Convert all the data below into a Markdown table with the columns No. and Line. Give each non-blank line its own row, numbered in order, and leave out blank lines.
──────────────────────────────
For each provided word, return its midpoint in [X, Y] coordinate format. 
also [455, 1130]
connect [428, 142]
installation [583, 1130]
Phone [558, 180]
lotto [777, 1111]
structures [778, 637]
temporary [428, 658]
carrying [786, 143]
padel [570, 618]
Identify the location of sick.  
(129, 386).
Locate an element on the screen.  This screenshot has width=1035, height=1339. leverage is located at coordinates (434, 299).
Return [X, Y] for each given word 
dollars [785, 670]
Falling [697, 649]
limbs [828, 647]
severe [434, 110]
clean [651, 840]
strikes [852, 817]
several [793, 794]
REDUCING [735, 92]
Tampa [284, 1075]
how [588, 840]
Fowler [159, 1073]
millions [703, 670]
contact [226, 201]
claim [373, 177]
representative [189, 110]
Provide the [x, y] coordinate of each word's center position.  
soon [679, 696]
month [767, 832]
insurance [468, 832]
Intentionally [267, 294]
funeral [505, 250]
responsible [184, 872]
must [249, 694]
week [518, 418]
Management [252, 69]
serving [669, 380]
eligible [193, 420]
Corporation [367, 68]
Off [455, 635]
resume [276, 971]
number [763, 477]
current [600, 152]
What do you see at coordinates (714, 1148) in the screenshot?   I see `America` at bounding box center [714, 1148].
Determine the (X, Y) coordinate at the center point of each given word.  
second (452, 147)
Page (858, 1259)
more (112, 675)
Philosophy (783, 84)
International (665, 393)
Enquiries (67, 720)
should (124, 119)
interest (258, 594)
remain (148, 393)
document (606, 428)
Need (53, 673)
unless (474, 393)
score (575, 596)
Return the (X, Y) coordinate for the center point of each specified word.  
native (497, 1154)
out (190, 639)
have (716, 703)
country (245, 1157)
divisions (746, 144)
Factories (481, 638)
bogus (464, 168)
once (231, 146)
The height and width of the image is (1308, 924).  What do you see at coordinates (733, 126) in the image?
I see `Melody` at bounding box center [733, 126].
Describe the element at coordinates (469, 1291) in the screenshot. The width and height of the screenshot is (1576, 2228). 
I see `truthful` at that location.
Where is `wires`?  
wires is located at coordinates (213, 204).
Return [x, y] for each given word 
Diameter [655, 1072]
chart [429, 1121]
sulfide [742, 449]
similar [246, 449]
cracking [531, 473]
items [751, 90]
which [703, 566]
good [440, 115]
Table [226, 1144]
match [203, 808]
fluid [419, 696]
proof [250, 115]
──────────────────────────────
→ Output:
| No. | Line |
|---|---|
| 1 | For each provided word, return its midpoint in [X, Y] coordinate format.  |
| 2 | also [455, 1130] |
| 3 | connect [428, 142] |
| 4 | installation [583, 1130] |
| 5 | Phone [558, 180] |
| 6 | lotto [777, 1111] |
| 7 | structures [778, 637] |
| 8 | temporary [428, 658] |
| 9 | carrying [786, 143] |
| 10 | padel [570, 618] |
| 11 | Identify the location of sick.   |
| 12 | (129, 386). |
| 13 | Locate an element on the screen.  This screenshot has width=1035, height=1339. leverage is located at coordinates (434, 299). |
| 14 | Return [X, Y] for each given word  |
| 15 | dollars [785, 670] |
| 16 | Falling [697, 649] |
| 17 | limbs [828, 647] |
| 18 | severe [434, 110] |
| 19 | clean [651, 840] |
| 20 | strikes [852, 817] |
| 21 | several [793, 794] |
| 22 | REDUCING [735, 92] |
| 23 | Tampa [284, 1075] |
| 24 | how [588, 840] |
| 25 | Fowler [159, 1073] |
| 26 | millions [703, 670] |
| 27 | contact [226, 201] |
| 28 | claim [373, 177] |
| 29 | representative [189, 110] |
| 30 | Provide the [x, y] coordinate of each word's center position.   |
| 31 | soon [679, 696] |
| 32 | month [767, 832] |
| 33 | insurance [468, 832] |
| 34 | Intentionally [267, 294] |
| 35 | funeral [505, 250] |
| 36 | responsible [184, 872] |
| 37 | must [249, 694] |
| 38 | week [518, 418] |
| 39 | Management [252, 69] |
| 40 | serving [669, 380] |
| 41 | eligible [193, 420] |
| 42 | Corporation [367, 68] |
| 43 | Off [455, 635] |
| 44 | resume [276, 971] |
| 45 | number [763, 477] |
| 46 | current [600, 152] |
| 47 | What do you see at coordinates (714, 1148) in the screenshot?   I see `America` at bounding box center [714, 1148]. |
| 48 | Determine the (X, Y) coordinate at the center point of each given word.   |
| 49 | second (452, 147) |
| 50 | Page (858, 1259) |
| 51 | more (112, 675) |
| 52 | Philosophy (783, 84) |
| 53 | International (665, 393) |
| 54 | Enquiries (67, 720) |
| 55 | should (124, 119) |
| 56 | interest (258, 594) |
| 57 | remain (148, 393) |
| 58 | document (606, 428) |
| 59 | Need (53, 673) |
| 60 | unless (474, 393) |
| 61 | score (575, 596) |
| 62 | Return the (X, Y) coordinate for the center point of each specified word.   |
| 63 | native (497, 1154) |
| 64 | out (190, 639) |
| 65 | have (716, 703) |
| 66 | country (245, 1157) |
| 67 | divisions (746, 144) |
| 68 | Factories (481, 638) |
| 69 | bogus (464, 168) |
| 70 | once (231, 146) |
| 71 | The height and width of the image is (1308, 924).  What do you see at coordinates (733, 126) in the image? |
| 72 | I see `Melody` at bounding box center [733, 126]. |
| 73 | Describe the element at coordinates (469, 1291) in the screenshot. The width and height of the screenshot is (1576, 2228).  |
| 74 | I see `truthful` at that location. |
| 75 | Where is `wires`?   |
| 76 | wires is located at coordinates (213, 204). |
| 77 | Return [x, y] for each given word  |
| 78 | Diameter [655, 1072] |
| 79 | chart [429, 1121] |
| 80 | sulfide [742, 449] |
| 81 | similar [246, 449] |
| 82 | cracking [531, 473] |
| 83 | items [751, 90] |
| 84 | which [703, 566] |
| 85 | good [440, 115] |
| 86 | Table [226, 1144] |
| 87 | match [203, 808] |
| 88 | fluid [419, 696] |
| 89 | proof [250, 115] |